Arch Phys Med Rehabil, 93(8):1319-1323

Abstract:

OBJECTIVE: To examine the effect of exercise intervention on exercise maintenance, depression, quality of life, and mental health at 6 months for people with traumatic brain injury (TBI) with at least mild depression.
DESIGN: Treatment group participants were assessed at baseline, after a 10-week exercise intervention, and 6 months after completion of the intervention.
SETTING: Community.
PARTICIPANTS: Participants (N=40) with self-reported TBI from 6 months to 5 years prior to study enrollment and a score of 5 or greater on the Patient Health Questionnaire-9.
INTERVENTIONS: Ten-week exercise intervention program consisting of supervised weekly 60-minute sessions and unsupervised 30 minutes of aerobic exercises 4 times each week. Telephone follow-up was conducted every 2 weeks for an additional 6 months to promote exercise maintenance for individuals randomized to the intervention group.
MAIN OUTCOME MEASURE: Beck Depression Inventory (BDI) comparing participant outcomes over time. Post hoc analyses included comparison among those who exercised more or less than 90 minutes per week.

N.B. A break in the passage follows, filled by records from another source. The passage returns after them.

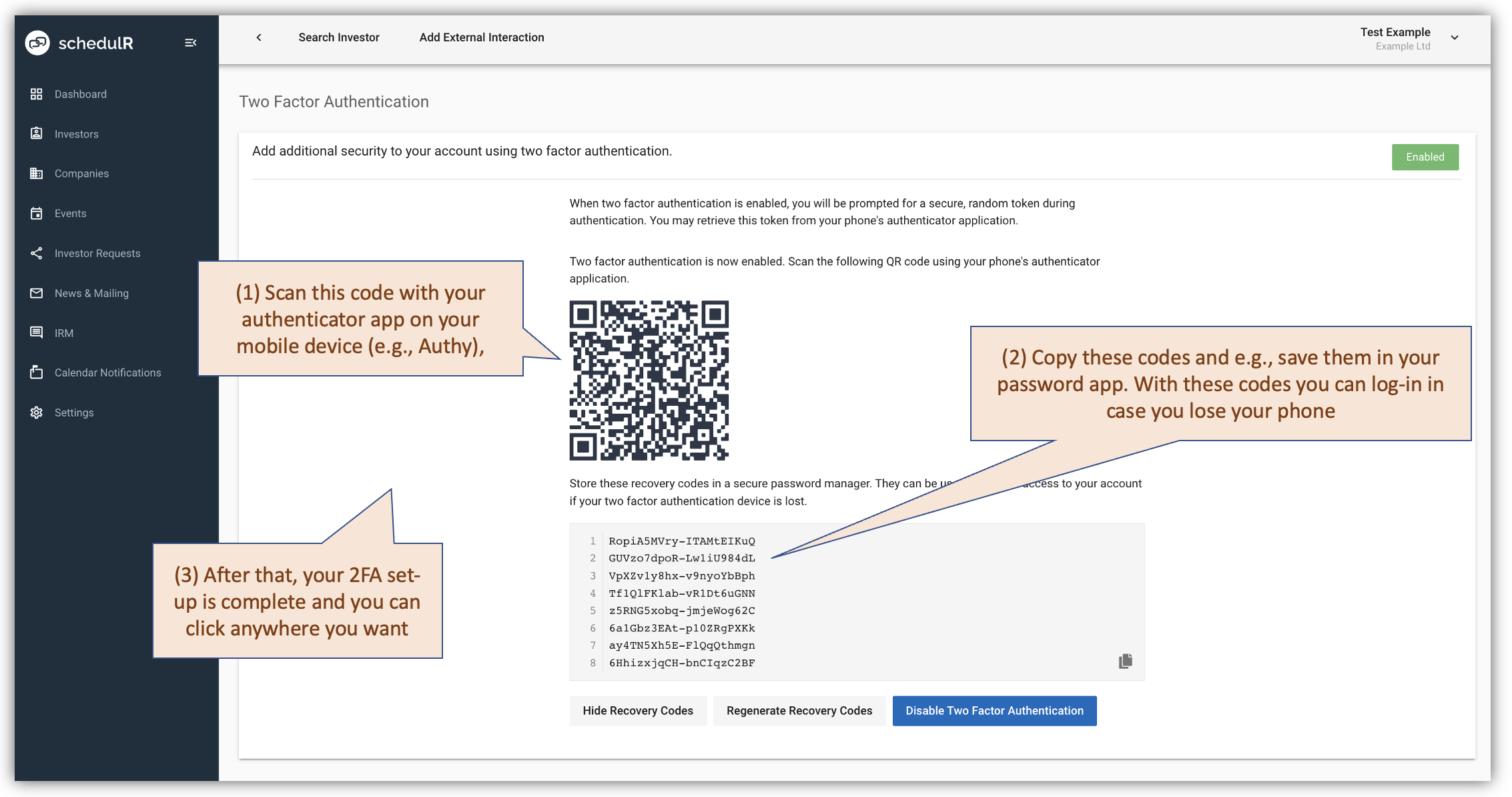
Task: Switch to Search Investor
Action: pos(339,37)
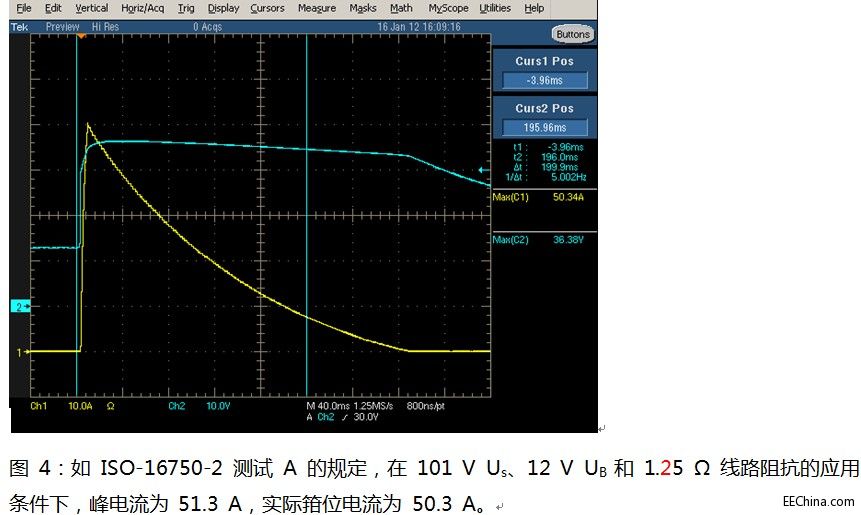This screenshot has width=861, height=515.
Task: Open the Utilities menu
Action: point(495,8)
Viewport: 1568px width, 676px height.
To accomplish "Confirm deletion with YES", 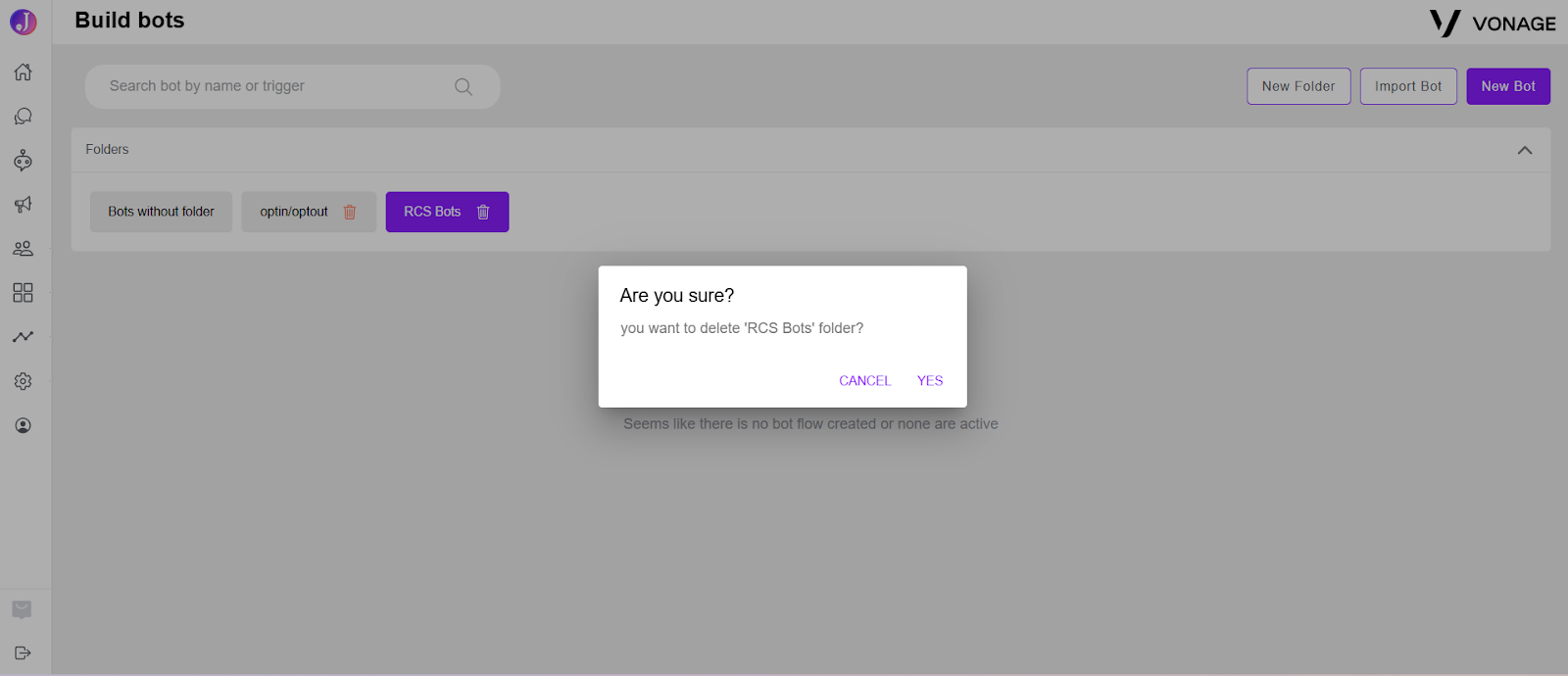I will pyautogui.click(x=930, y=381).
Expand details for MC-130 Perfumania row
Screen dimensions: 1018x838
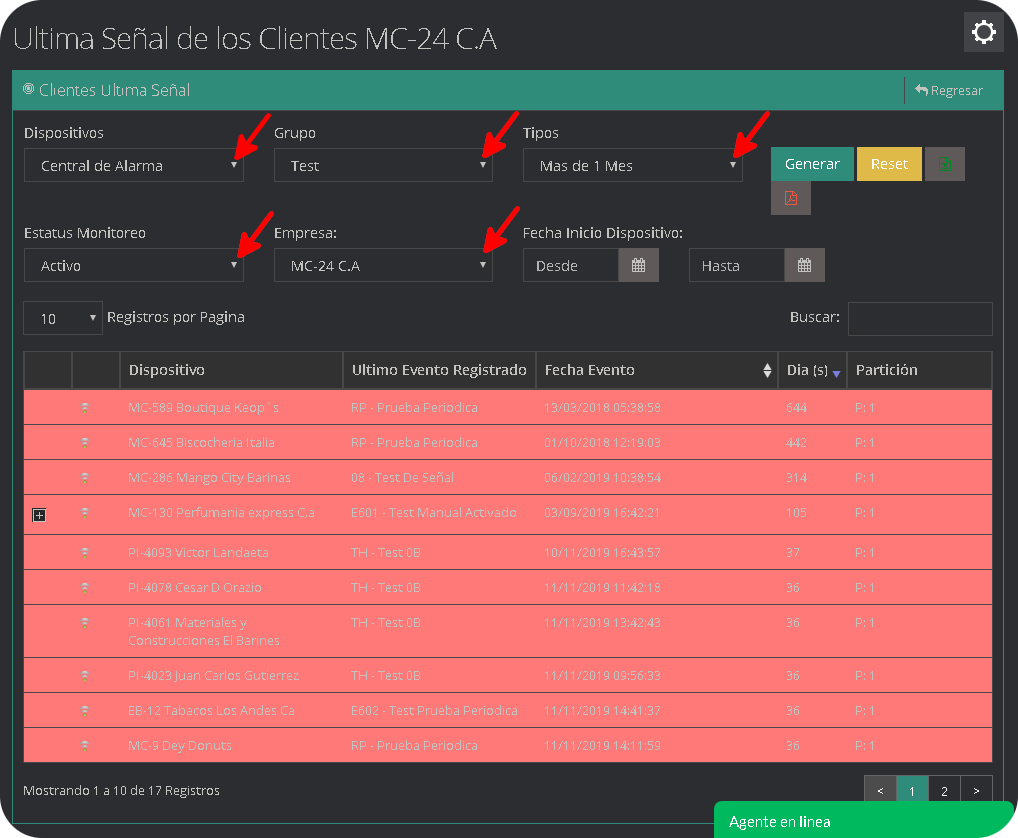(39, 515)
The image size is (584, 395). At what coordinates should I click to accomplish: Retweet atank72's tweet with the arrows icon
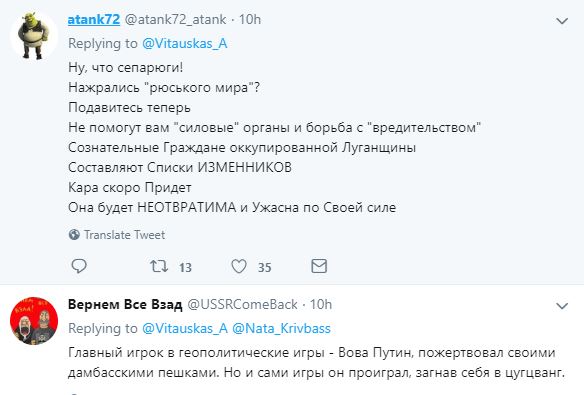(159, 267)
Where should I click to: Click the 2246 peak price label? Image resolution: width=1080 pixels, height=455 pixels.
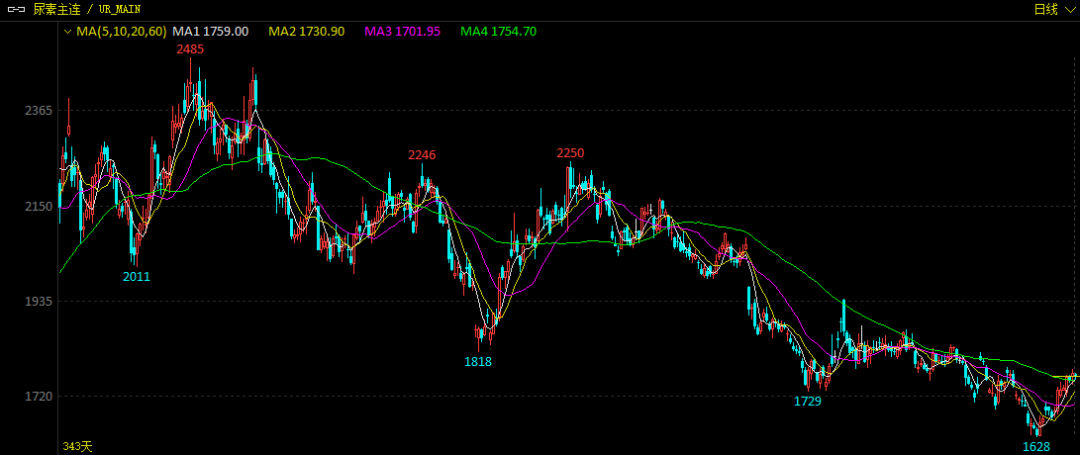coord(422,155)
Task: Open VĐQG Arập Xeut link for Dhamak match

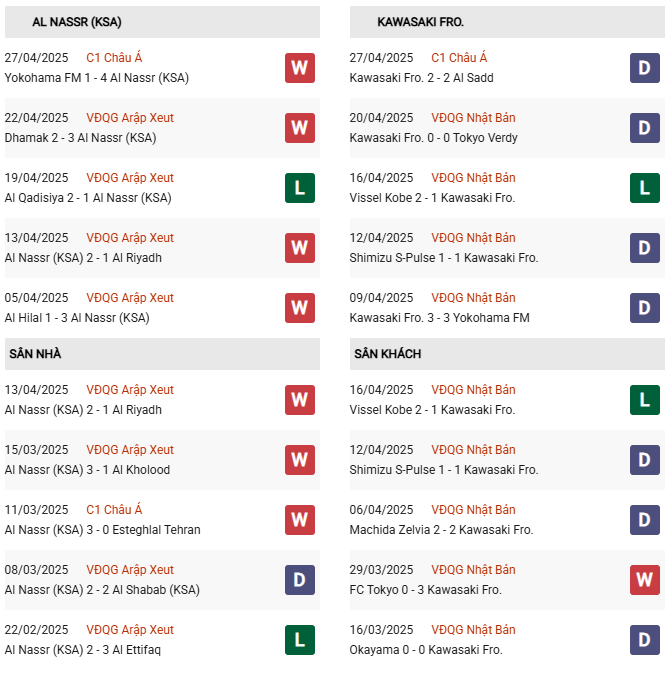Action: click(130, 118)
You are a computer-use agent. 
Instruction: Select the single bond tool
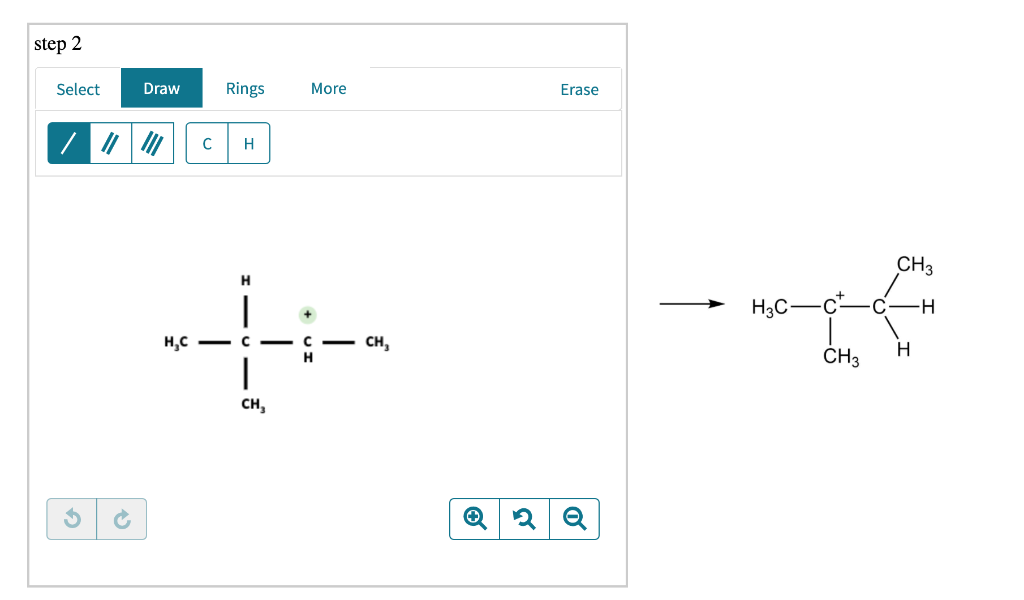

RESULTS: Participants reduced their scores on the BDI from baseline to 10 weeks and maintained improvement over time. Many participants (48%) demonstrated increased physical activity at 6 months compared with baseline. Those who exercised more than 90 minutes had lower scores on the BDI at the 10-week and 6-month assessments and reported higher perceived quality of life and mental health.
CONCLUSIONS: Exercise may contribute to improvement in mood and quality of life for people with TBI and should be considered as part of the approach to depression treatment.